İmamoğlu’nun bu geziyle Cumhurbaşkanlığı aday adaylığını ilan ettiğini belirten Öztürk, bu ilanı “devlet içerisindeki bir kanada, Erdoğan’a, 6’lı masada onu istemeyen az sayıdaki lidere ve de hepsinden önemlisi CHP Genel Başkanı Kemal Kılıçdaroğlu’na bir mesajdı” diye yorumladı.
İmamoğlu’nun gösterişli bir giyim kuşamla, pahalı saatlerle görüntü vermesinin eleştirildiğini hatırlatan Öztürk, “Bu hatasına kümülatif olarak katlanarak etki edecek iki hatayı sanki bile bile, üst üste yaptı ya da birileri yapması için onu arkasından itekledi. Evet o meşhur fotoğraf karesi ve hepsinden de öte Denizleri anma gecesinde söylediği ‘vız gelir tırıs gider ve akıllı olmaya davet ediyorum’ sözleri” diyerek şunları yazdı:
‘ERDOĞAN KUMAŞINA SAHİP OLMAK FARKLI, ERDOĞAN OLMAK FARKLI’
“İmamoğlu yanılmıyorsam 51 yaşında ve de basit bir hesap ile ömrünün yarısını Erdoğan’ın Belediye Başkanı, Başbakan ve Cumhurbaşkanı olduğu yıllarda geçirdi. Bu bağlamda belki siyasal sosyalleşmesi değil ama siyasal olgunlaşması Erdoğan’lı yıllarda ona bakarak, her siyasi aktör gibi onun olduğu makamları arzulayarak ve de biraz da onu taklit ederek onu yenme arzusu ile geçmiştir.
Bu çok doğal bir durum ve aslında eğer Erdoğan gibi kavgacı, istekli ve de inatçı bir yapın varsa da bu olumlu bir durum olabilir. Ama ne ile kavga ettiğini, neye istekli olduğunu ve ne için inat ettiğini iyi bilmen lazım. Sanıyorum İmamoğlu’nda bu frekanslar kısa zaman önce karıştı ya da hep karışıktı ama şimdi bir anda ortaya çıktı.

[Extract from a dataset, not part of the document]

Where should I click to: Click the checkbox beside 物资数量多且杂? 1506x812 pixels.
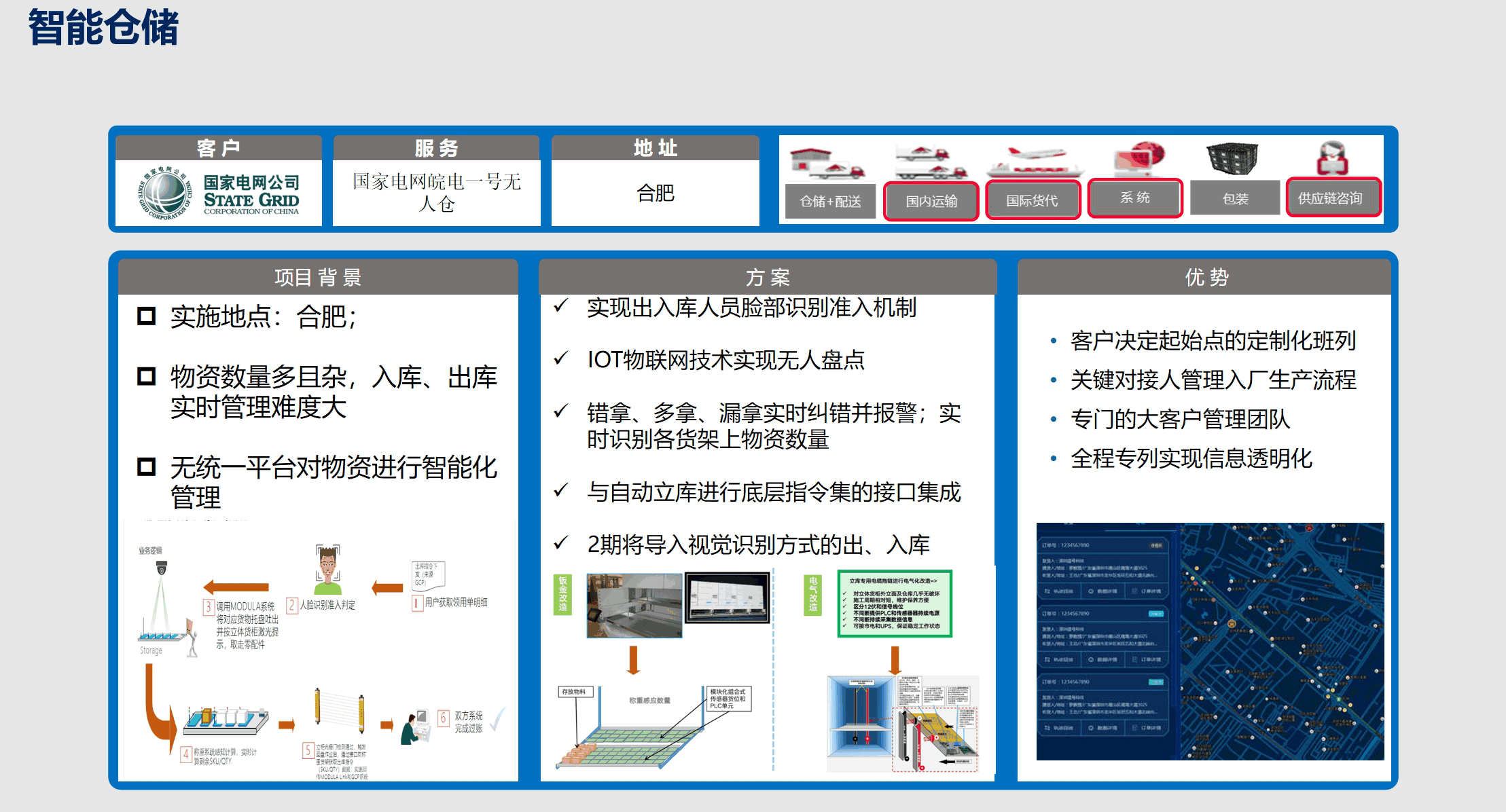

Tam olarak olmasa da İmamoğlu’nun Ertuğrul Özkök ve de Nagehan Alçı gibi kişileri Karadeniz gezisine çağırmasını anlıyorum. Bu insanlar toplum tarafından sevilmeseler de farklı grupları temsil edebilir ya da o gruplar ile siyasi aktörün ilişkilerinin gelişmesine küçük bir katkıda yapabilir. Bu da ister beğenin ister beğenmeyin siyasetin bir gerekliliği. Ama bunu öyle kör göze parmak sokarcasına yapmaya hiç de gerek yok ama İmamoğlu bir anda hem kendi liderine hem Erdoğan’a hem iş dünyasına hem devlete hem de uluslararası aktörlere mesaj vereyim derken kantarın topuzunu kaçırdı ve hata yapmaya başladı.
Erdoğan’ın da yirmi yıl önce böyle verdiği pozlar var. Misal George Soros ile ya da Nazlı Ilıcak’ın evinde. Ama o dönemde ne sosyal medya var ne de Erdoğan’ın bu fotoğraflar üzerine doğrudan atarlanması.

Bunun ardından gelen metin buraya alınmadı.